## Stated problem
Output the entries below, unchanged and line for line, from the line with "Click the upload/export" to the line with "pyautogui.click(x=1037, y=381)", including both of those lines.

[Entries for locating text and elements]
[BEGIN]

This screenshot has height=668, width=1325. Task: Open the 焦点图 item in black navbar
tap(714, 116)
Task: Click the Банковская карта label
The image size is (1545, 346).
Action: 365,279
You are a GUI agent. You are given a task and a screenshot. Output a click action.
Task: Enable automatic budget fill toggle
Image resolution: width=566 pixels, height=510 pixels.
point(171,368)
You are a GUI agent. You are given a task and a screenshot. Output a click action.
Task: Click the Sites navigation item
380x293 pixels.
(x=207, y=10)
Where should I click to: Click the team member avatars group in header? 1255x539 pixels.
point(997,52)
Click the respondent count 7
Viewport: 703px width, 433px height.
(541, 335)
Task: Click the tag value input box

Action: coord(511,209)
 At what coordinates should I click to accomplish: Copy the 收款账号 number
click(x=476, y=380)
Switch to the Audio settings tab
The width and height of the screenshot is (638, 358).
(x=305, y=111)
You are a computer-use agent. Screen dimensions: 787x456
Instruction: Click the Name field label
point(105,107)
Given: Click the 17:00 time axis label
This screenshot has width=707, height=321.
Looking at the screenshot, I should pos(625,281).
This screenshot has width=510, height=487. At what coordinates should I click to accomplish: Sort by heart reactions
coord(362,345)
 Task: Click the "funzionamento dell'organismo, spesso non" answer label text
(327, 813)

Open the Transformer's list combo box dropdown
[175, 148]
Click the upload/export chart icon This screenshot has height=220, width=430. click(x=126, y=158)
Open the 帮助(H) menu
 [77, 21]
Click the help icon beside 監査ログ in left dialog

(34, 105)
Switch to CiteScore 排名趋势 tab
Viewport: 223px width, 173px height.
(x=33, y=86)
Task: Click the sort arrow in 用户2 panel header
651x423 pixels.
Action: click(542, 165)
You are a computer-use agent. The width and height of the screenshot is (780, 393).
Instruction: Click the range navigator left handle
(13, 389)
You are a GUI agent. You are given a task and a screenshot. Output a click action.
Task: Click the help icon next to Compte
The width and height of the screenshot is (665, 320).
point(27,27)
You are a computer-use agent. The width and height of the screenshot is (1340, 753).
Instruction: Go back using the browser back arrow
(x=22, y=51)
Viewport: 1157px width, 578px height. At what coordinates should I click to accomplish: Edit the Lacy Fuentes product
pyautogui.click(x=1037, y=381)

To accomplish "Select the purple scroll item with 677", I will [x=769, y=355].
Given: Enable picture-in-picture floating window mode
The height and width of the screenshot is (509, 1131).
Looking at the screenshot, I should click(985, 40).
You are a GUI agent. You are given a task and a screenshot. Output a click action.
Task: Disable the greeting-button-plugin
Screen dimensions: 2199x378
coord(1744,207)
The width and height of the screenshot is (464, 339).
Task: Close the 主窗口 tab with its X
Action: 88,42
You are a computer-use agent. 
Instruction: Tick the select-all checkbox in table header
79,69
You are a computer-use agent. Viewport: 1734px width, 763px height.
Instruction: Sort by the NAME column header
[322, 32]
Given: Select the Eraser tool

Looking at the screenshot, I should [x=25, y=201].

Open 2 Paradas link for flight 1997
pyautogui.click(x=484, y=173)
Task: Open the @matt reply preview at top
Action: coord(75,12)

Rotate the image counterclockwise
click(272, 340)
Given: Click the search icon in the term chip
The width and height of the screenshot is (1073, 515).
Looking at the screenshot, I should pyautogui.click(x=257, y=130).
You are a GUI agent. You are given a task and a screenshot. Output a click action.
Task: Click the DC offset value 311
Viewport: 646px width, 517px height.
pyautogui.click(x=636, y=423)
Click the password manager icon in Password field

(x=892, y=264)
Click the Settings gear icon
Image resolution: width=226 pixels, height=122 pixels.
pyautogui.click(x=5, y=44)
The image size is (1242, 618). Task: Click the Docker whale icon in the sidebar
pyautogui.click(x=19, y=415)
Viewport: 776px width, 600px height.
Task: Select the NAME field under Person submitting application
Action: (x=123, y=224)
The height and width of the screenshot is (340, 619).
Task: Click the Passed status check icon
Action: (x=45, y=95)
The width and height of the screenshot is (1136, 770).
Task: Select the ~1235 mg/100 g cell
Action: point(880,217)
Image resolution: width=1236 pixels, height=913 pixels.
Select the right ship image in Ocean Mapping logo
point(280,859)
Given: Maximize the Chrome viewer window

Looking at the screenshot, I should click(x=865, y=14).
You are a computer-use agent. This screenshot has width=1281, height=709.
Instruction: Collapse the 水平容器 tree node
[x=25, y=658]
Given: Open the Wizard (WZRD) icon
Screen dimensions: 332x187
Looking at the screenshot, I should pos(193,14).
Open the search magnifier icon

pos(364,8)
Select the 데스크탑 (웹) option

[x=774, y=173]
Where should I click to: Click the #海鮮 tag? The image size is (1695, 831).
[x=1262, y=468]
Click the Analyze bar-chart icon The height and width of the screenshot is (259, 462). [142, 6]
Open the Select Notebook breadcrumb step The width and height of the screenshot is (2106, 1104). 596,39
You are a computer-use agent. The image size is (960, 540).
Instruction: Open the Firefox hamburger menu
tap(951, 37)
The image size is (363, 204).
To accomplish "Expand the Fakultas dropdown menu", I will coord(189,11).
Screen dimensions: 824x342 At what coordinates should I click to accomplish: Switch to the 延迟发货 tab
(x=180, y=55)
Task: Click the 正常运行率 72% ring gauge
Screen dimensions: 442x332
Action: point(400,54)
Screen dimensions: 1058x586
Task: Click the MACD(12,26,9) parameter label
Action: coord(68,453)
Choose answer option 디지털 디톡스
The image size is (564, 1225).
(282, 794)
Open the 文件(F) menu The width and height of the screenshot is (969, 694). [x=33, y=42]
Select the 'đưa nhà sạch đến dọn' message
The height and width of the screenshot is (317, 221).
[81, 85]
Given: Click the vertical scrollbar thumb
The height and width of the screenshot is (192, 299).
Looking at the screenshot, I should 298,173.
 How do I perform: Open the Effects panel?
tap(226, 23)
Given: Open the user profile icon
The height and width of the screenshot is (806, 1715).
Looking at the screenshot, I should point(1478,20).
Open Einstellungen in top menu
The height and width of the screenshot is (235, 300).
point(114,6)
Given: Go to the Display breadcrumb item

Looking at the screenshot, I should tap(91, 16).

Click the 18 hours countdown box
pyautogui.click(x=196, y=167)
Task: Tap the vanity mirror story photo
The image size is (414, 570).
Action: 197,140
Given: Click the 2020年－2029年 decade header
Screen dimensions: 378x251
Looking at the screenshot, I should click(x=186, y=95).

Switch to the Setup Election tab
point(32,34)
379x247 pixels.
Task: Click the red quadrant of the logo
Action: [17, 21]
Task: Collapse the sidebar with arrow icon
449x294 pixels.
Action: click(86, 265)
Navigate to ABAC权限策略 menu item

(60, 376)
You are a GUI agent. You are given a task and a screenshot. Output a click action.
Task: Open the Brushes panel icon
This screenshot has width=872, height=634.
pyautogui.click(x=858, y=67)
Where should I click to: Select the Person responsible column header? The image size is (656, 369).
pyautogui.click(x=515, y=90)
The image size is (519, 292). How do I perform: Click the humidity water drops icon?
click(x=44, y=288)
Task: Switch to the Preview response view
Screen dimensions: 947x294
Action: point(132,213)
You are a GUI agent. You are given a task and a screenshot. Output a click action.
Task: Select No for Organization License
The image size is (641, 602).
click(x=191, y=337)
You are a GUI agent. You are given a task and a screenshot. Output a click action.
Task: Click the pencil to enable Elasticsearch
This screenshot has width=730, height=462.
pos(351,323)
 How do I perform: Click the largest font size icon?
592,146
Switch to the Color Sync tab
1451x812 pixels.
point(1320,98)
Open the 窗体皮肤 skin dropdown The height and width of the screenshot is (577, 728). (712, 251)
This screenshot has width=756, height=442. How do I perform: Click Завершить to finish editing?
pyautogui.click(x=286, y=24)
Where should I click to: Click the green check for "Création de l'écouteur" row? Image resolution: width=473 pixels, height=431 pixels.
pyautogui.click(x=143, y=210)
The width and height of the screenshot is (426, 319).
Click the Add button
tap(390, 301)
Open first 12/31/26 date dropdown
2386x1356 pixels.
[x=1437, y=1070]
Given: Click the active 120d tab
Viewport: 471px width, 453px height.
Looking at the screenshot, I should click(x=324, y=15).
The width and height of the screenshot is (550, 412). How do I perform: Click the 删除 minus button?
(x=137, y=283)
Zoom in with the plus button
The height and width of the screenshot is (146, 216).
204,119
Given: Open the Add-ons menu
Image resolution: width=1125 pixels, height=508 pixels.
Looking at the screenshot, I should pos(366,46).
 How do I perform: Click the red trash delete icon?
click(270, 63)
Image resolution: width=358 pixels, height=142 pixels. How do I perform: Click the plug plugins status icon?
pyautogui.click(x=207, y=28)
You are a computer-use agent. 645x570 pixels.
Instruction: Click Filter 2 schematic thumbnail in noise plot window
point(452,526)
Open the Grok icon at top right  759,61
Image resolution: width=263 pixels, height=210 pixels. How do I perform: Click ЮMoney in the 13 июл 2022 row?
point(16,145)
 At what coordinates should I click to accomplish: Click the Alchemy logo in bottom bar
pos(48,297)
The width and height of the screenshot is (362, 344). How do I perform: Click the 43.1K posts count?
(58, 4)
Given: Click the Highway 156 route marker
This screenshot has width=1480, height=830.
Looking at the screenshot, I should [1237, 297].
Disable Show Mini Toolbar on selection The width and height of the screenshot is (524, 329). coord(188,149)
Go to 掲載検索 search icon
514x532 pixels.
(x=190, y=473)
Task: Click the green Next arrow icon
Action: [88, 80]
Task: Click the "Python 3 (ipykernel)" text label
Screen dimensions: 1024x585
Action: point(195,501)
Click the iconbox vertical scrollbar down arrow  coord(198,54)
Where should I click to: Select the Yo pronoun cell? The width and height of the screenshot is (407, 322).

[END]

## Exercise output
Click the upload/export chart icon This screenshot has height=220, width=430. click(x=126, y=158)
Open the 帮助(H) menu
 [77, 21]
Click the help icon beside 監査ログ in left dialog

(34, 105)
Switch to CiteScore 排名趋势 tab
Viewport: 223px width, 173px height.
(x=33, y=86)
Task: Click the sort arrow in 用户2 panel header
651x423 pixels.
Action: click(542, 165)
You are a computer-use agent. The width and height of the screenshot is (780, 393).
Instruction: Click the range navigator left handle
(13, 389)
You are a GUI agent. You are given a task and a screenshot. Output a click action.
Task: Click the help icon next to Compte
The width and height of the screenshot is (665, 320).
point(27,27)
You are a computer-use agent. The width and height of the screenshot is (1340, 753).
Instruction: Go back using the browser back arrow
(x=22, y=51)
Viewport: 1157px width, 578px height. At what coordinates should I click to accomplish: Edit the Lacy Fuentes product
pyautogui.click(x=1037, y=381)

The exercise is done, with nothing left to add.